When hybridisation involving d-orbitals are considered then all the five d-orbitals are not degenerate, rather `d_(x^(2)-y^(2)),d_(s^(2)) and d_(xy),d_(zx)` form two different sets of orbitals and orbitals of appropriate set is involved in the hybridisation.
In `sp^(3)d^(3)` hybridisation, which orbitals are involved ?

To determine which orbitals are involved in the `sp^3d^3` hybridization, we can follow these steps: ### Step-by-Step Solution: 1. **Understand Hybridization**: Hybridization is the mixing of atomic orbitals to form new hybrid orbitals that are degenerate (of equal energy). In `sp^3d^3` hybridization, we are combining s, p, and d orbitals. 2. **Identify the Orbitals**: In `sp^3d^3` hybridization, we have: - 1 s orbital - 3 p orbitals - 3 d orbitals 3. **Determine the d Orbitals**: The d orbitals are not all degenerate. In this case, the relevant d orbitals involved in `sp^3d^3` hybridization are: - `d_(x^2-y^2)` - `d_(z^2)` - `d_(xy)` 4. **Geometry of Hybridization**: The hybridization results in a geometry that is bipyramidal. This means that there are five bonds formed in the equatorial plane and two axial bonds (one above and one below the equatorial plane). 5. **Example of Application**: A common example of `sp^3d^3` hybridization is in the molecule IF7 (iodine heptafluoride).
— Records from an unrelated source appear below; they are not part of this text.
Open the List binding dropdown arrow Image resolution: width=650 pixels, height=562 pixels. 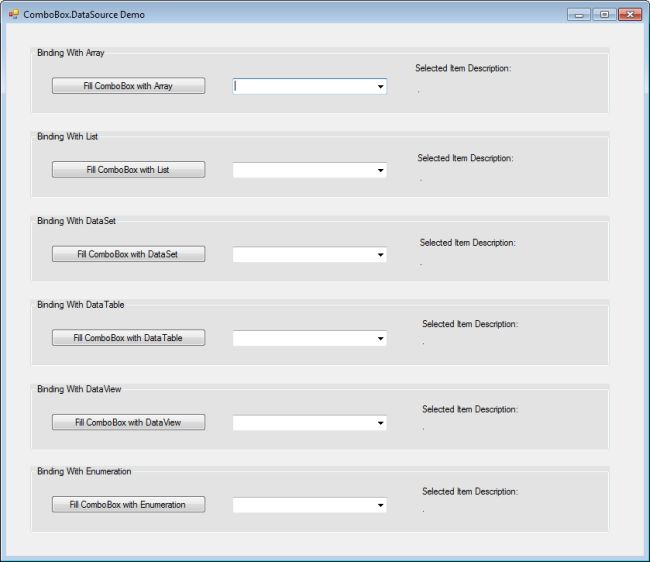[x=381, y=171]
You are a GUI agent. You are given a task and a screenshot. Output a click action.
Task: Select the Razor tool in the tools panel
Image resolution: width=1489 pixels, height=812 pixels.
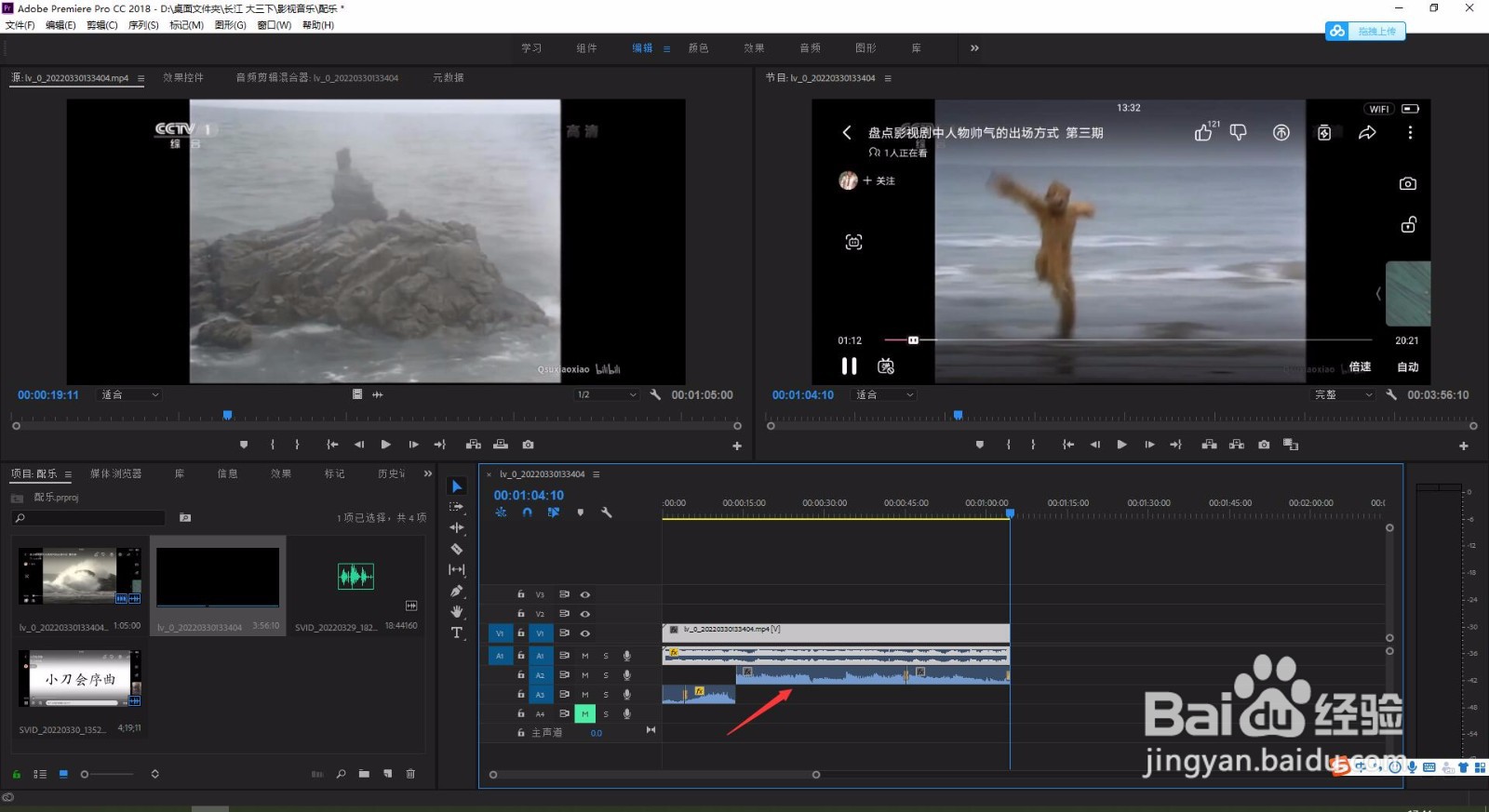(x=456, y=549)
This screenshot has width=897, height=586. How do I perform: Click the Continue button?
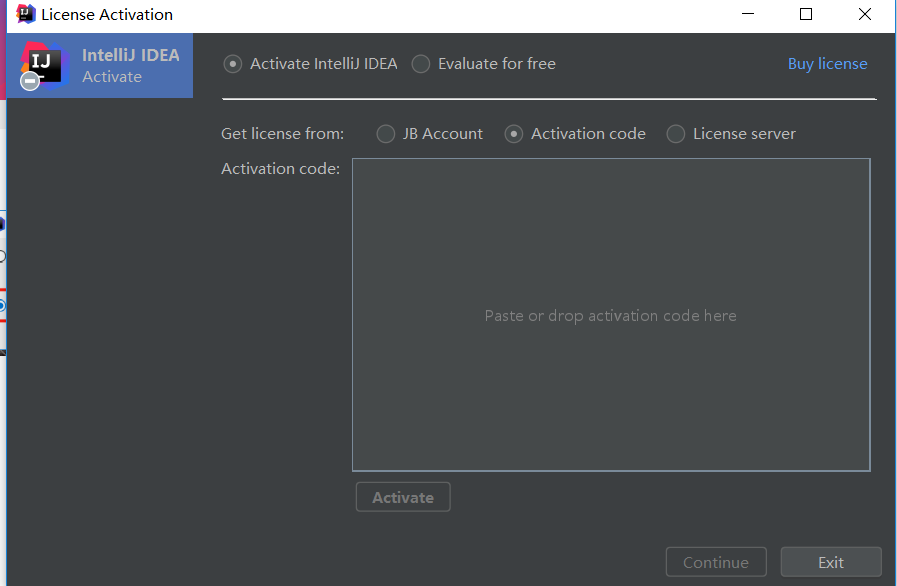pyautogui.click(x=716, y=562)
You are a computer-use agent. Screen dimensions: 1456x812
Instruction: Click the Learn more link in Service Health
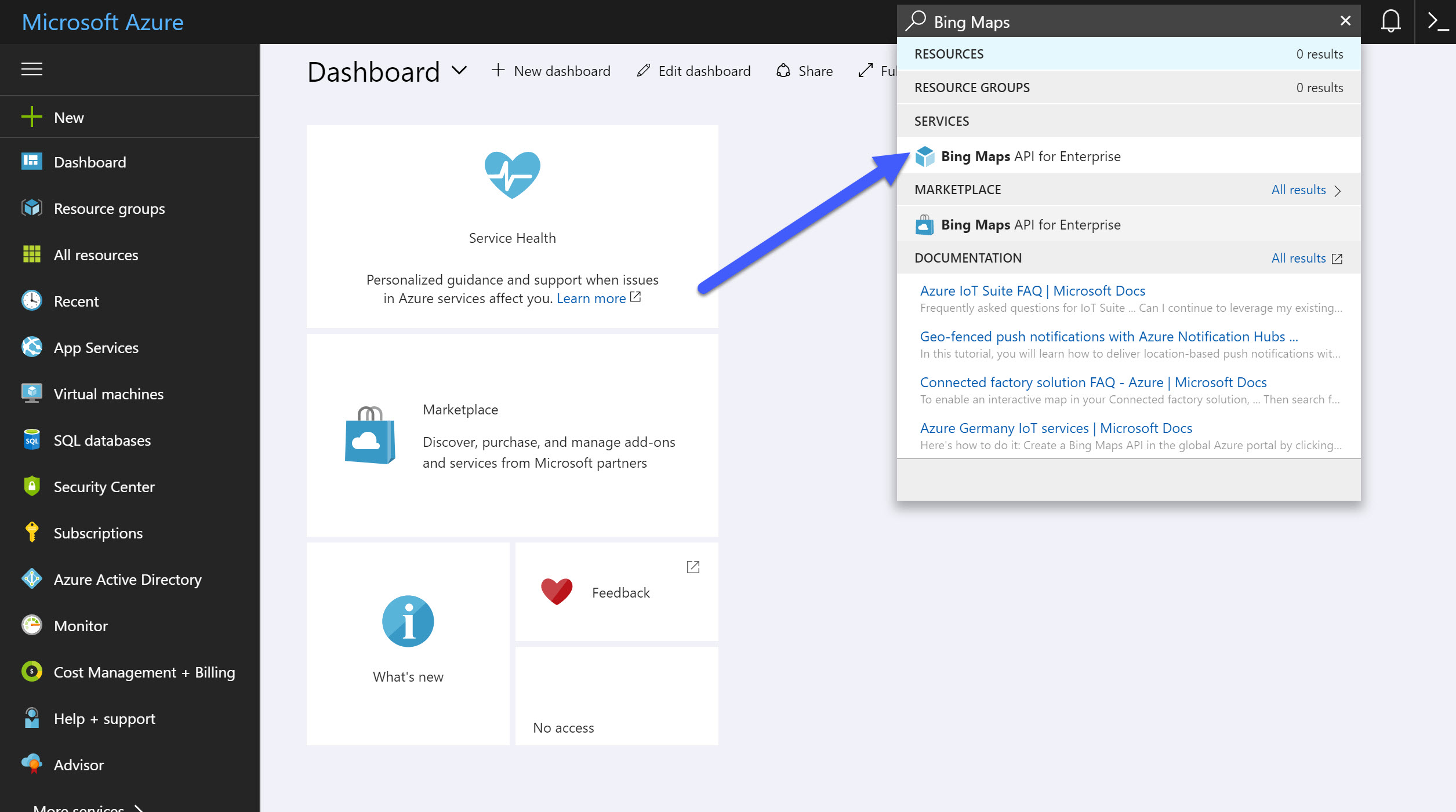click(591, 298)
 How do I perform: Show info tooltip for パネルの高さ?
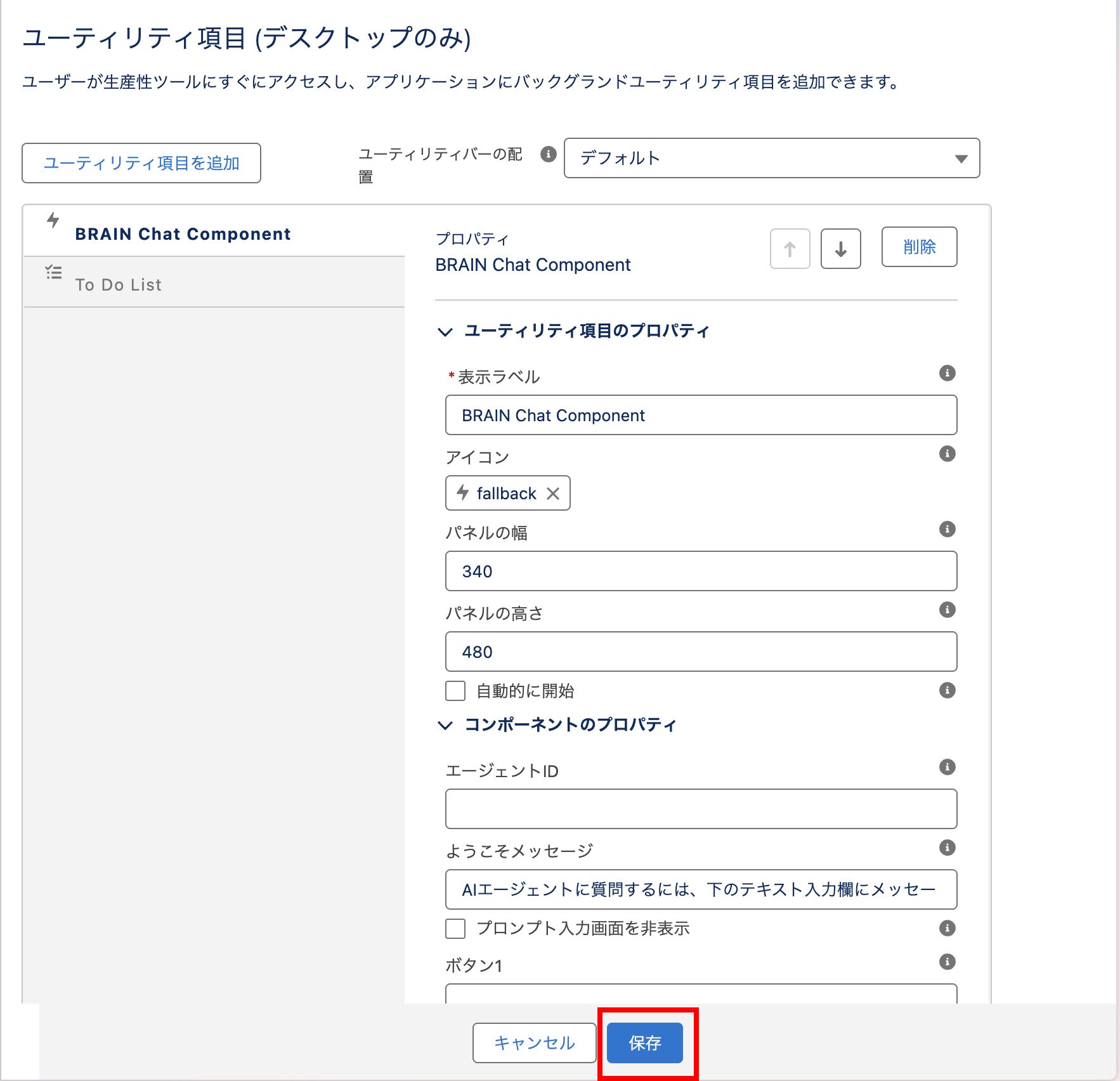(x=947, y=610)
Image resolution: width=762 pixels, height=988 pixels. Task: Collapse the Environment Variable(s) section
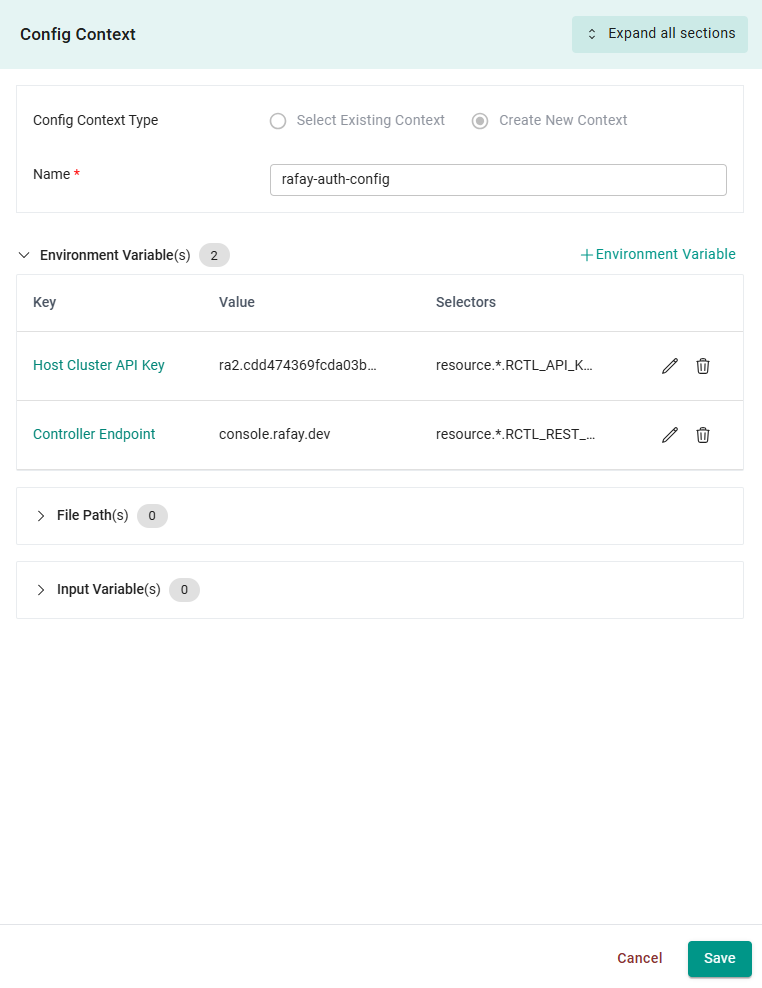point(23,255)
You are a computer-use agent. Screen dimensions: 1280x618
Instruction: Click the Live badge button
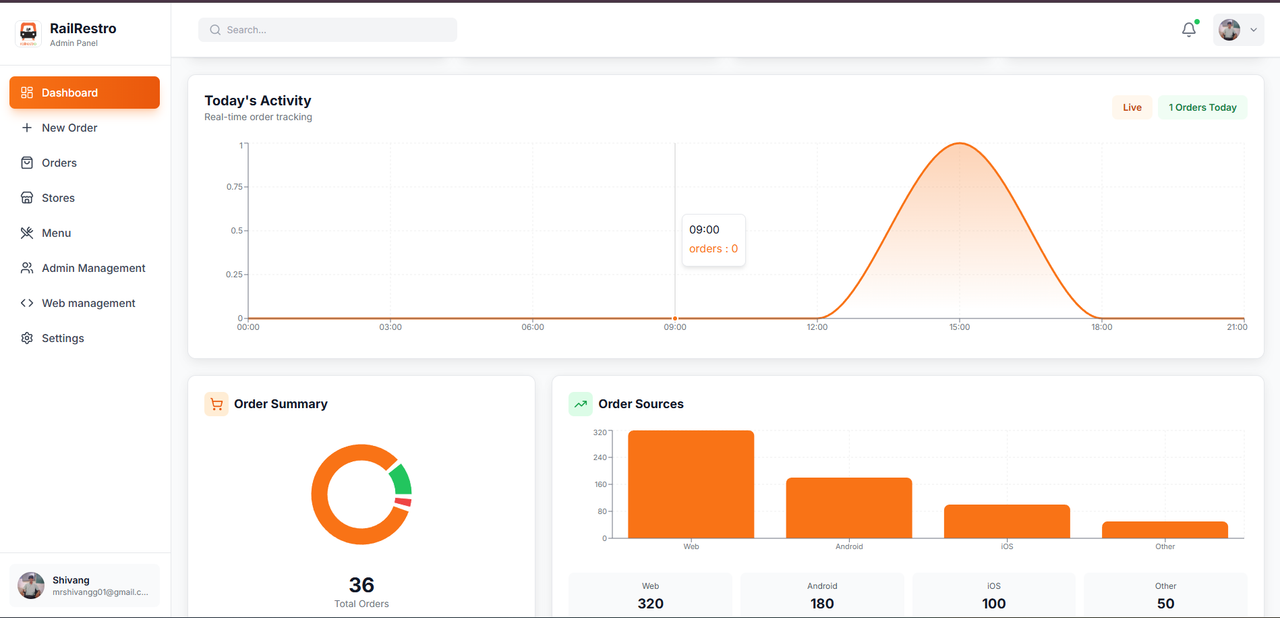1131,108
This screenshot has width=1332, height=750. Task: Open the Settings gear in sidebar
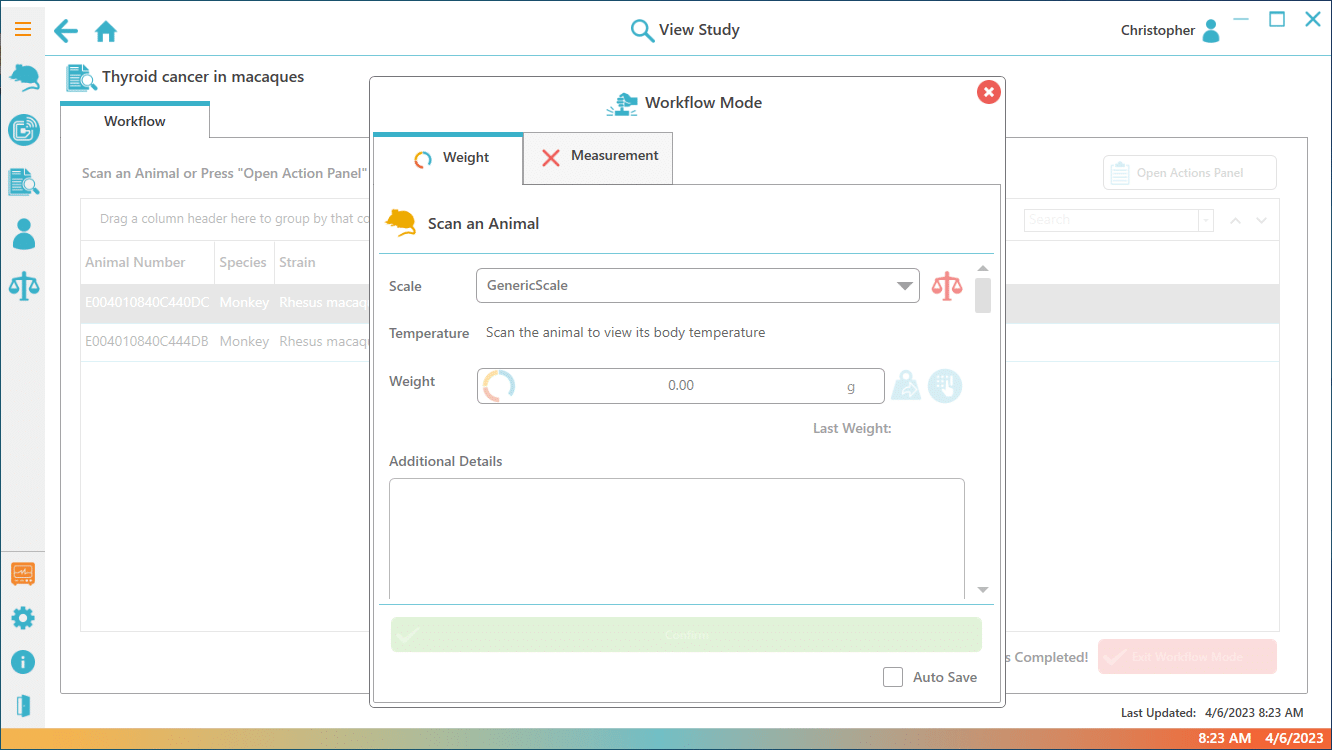click(x=22, y=618)
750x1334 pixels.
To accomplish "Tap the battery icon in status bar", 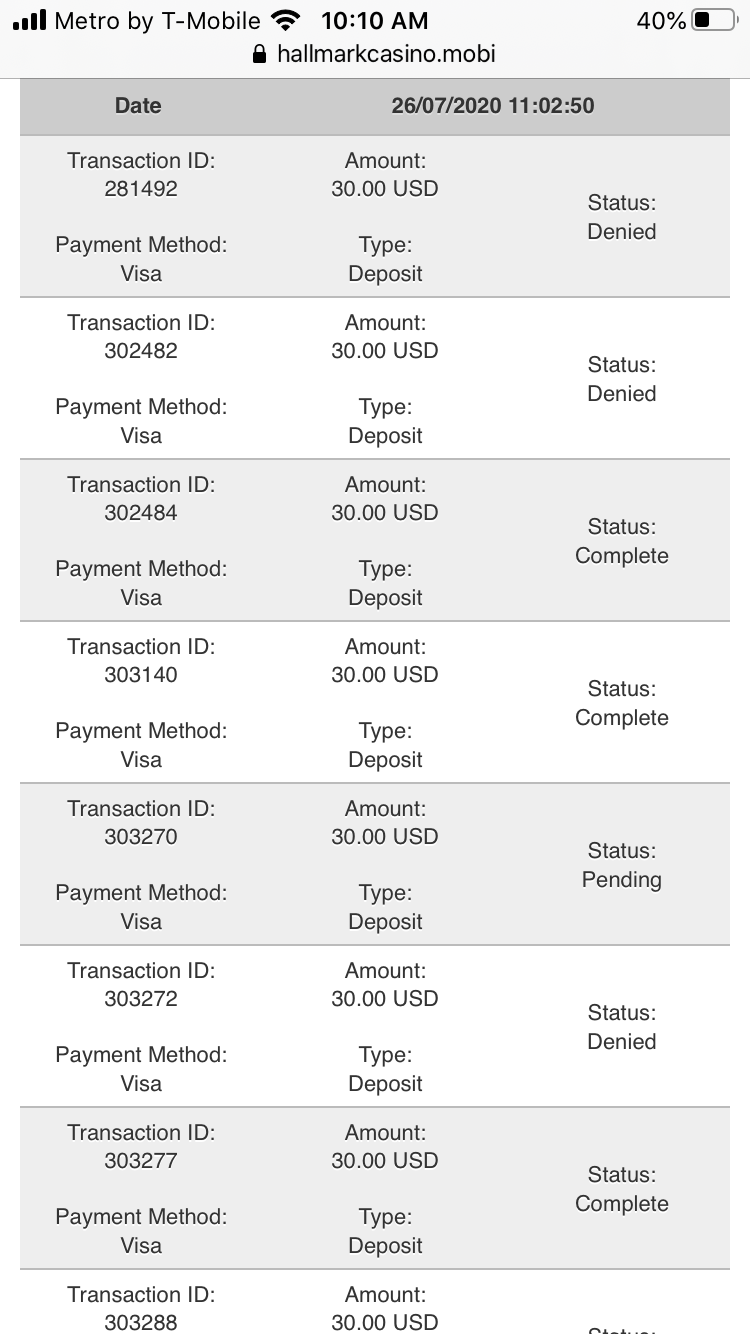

Iodine has 7 valence electrons, and when it forms bonds with fluorine, it utilizes the `sp^3d^3` hybridization. 6. **Bond Angles**: In this hybridization, the bond angles between the equatorial bonds are 90 degrees, while the axial bonds make angles of 72 degrees with the equatorial plane. ### Final Answer: The orbitals involved in `sp^3d^3` hybridization are: - 1 s orbital - 3 p orbitals - 3 d orbitals: specifically `d_(x^2-y^2)`, `d_(z^2)`, and `d_(xy)`.